When David told me he used to feed his starter every day i nearly died of shame. Mine had been languishing in the fridge for over a week — unfed, neglected. When he told me starters should be fed every six hours in the lead up to a bake, i took the starter he gifted me — Stella II — to work so it didn’t miss a feed. Yes, I’ve become a sourdough tragic.
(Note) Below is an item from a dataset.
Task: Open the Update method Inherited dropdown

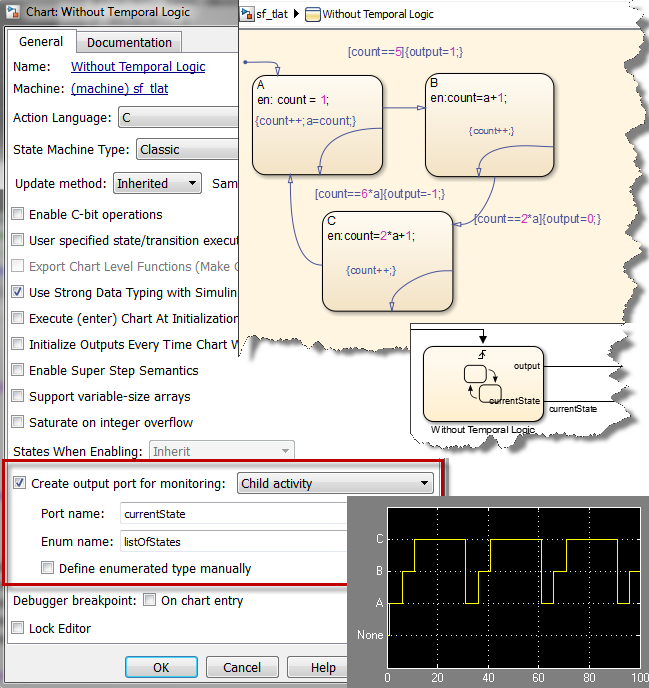Action: coord(156,184)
But in my defence my starter — Stella II (read about Stella I here) was looking good — exceptionally good — ahead of this weekend’s bake. She was covered in thick, luscious bubbles, not the thin, watery kind that i’ve mistakenly identified as the green light for baking in the past but which actually indicates the culture in the starter has started to expire — it needs another feed, not to be put to work. So i’m learning to speak sourdough, which i’m told is half the battle. It’s after that, that the battle really begins.
I took a sourdough baking class at Bourke Street Bakery a week ago. We worked with sourdough at different stages of readiness — one batch was ready for baking when we arrived, another dough that been mixed beforehand and needed to be pre-shaped, then shaped, then taken home and baked. We also mixed a dough ourselves and took it home for baking.
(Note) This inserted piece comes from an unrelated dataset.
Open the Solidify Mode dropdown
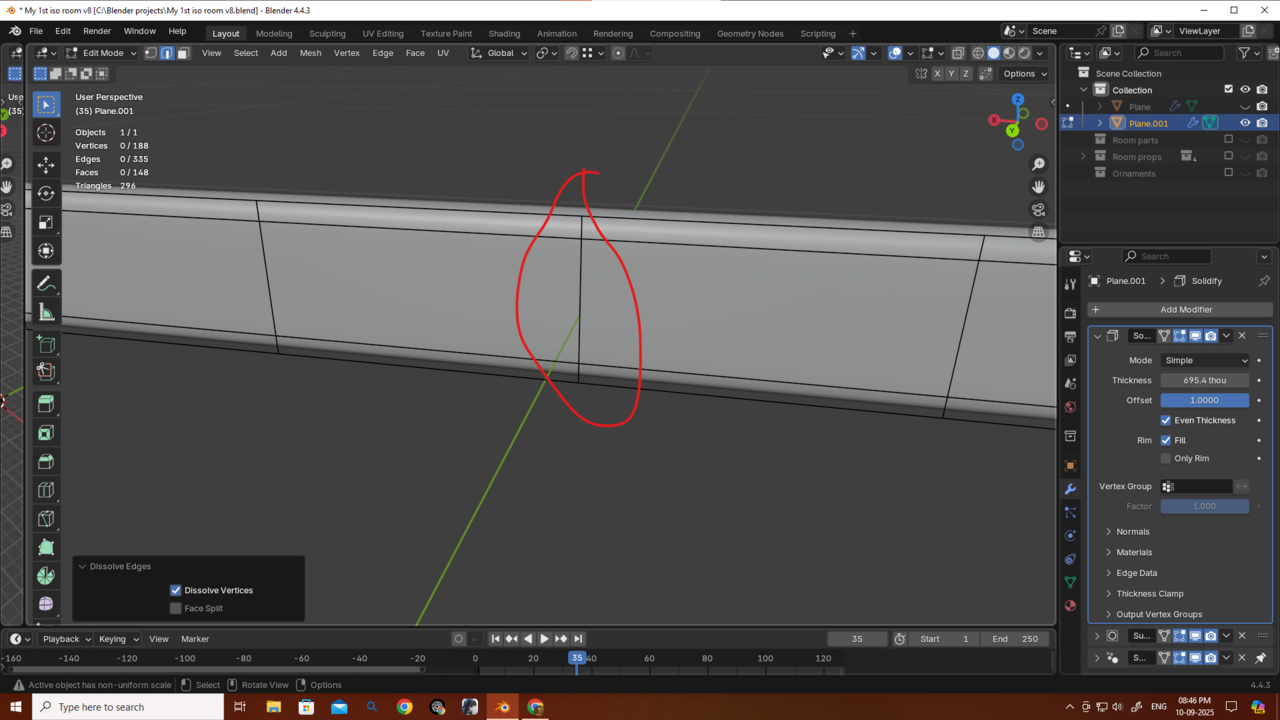The image size is (1280, 720). (1205, 360)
Witnessing what the dough should look and feel like at each stage demystified much of the process. I walked away feeling much more confident. And i was very confident that the bread would work at home, particularly the batch of dough that they’d prepared for us. All i had to do was put it in the oven.What could possibly go wrong?
Well at some point during the first 20 minutes of the bake the flame in the oven fluttered out — that’s what went wrong. When i cracked the oven open to check on my sure-to-be gloriously browning loaves i found instead two ghost loaves — they were so white in that dark, unlit oven that they were almost luminous. It was the most disconcerting moment of my short, troubled, sourdough history. Indeed, it was a ‘what the fuck?’ moment of unprecedented proportions.
So I kept my eye on the flame this weekend, but the oven still got the better of me. I followed the recipe and instructions from the Bourke Street Bakery class. It’s a much wetter dough than i’m used to working with. I was clagged up to the wrists with it in seconds. But i worked through the ‘seriously fucked off with this’ stage and followed the tips we’d been taught: stretch it out, when it starts to stick let it rest — don’t over-work the gluten. When you go back to it, it’ll be smoother, firmer, less sticky. I was starting to read the dough’s body language: for a while we were in sync. I was seriously impressed with my pre-shaping technique — I’ve nailed that mother. My shaping technique isn’t bad, either. Not quite nailed, but not far off.
I slashed the top of my two loaves and was encouraged to see lots of little air pockets — a sign the dough had proved sufficiently and was ready for the oven. Unfortunately the oven wasn’t quite ready for the loaves — but this fact escaped little, old, over-confident me.
We’d been told to bake our dough at 180°C — but to preheat the oven higher. My oven had been at a steady 180°C for some time. It simply wasn’t hot enough. When i checked on the bread after about 15 minutes i had a ghost loaf deja vu, at which point i plunged my arm into the oven to re-light the flame (which hadn’t extinguished after all, it simply hadn’t been high enough in the first place). I burnt my arm on the side of the oven, cranked up the heat to try to salvage the ghost loaves, and subsequently burnt their bottoms.
So, the weekly sourdough test — and ultimate fail — is becoming a regular occurrence. So much so that it doesn’t bother me anymore — i don’t beat myself up about it (that’s No 2 on the weekly do-to list crossed off). On the plus side, it makes wonderful breadcrumbs — bags of which are now taking up two-thirds of the freezer. The newly constructed compost bin also benefited from latest botched bake. So all is not lost. I’m learning from my mistakes: including burnt arm, dented pride and burnt bottoms. It’s time for a Sunday arvo beer in the back garden filtered sunlight. Bottoms up!
Note: The Food Sage attended a sourdough masterclass at Bourke Street Bakery as a guest of the bakery.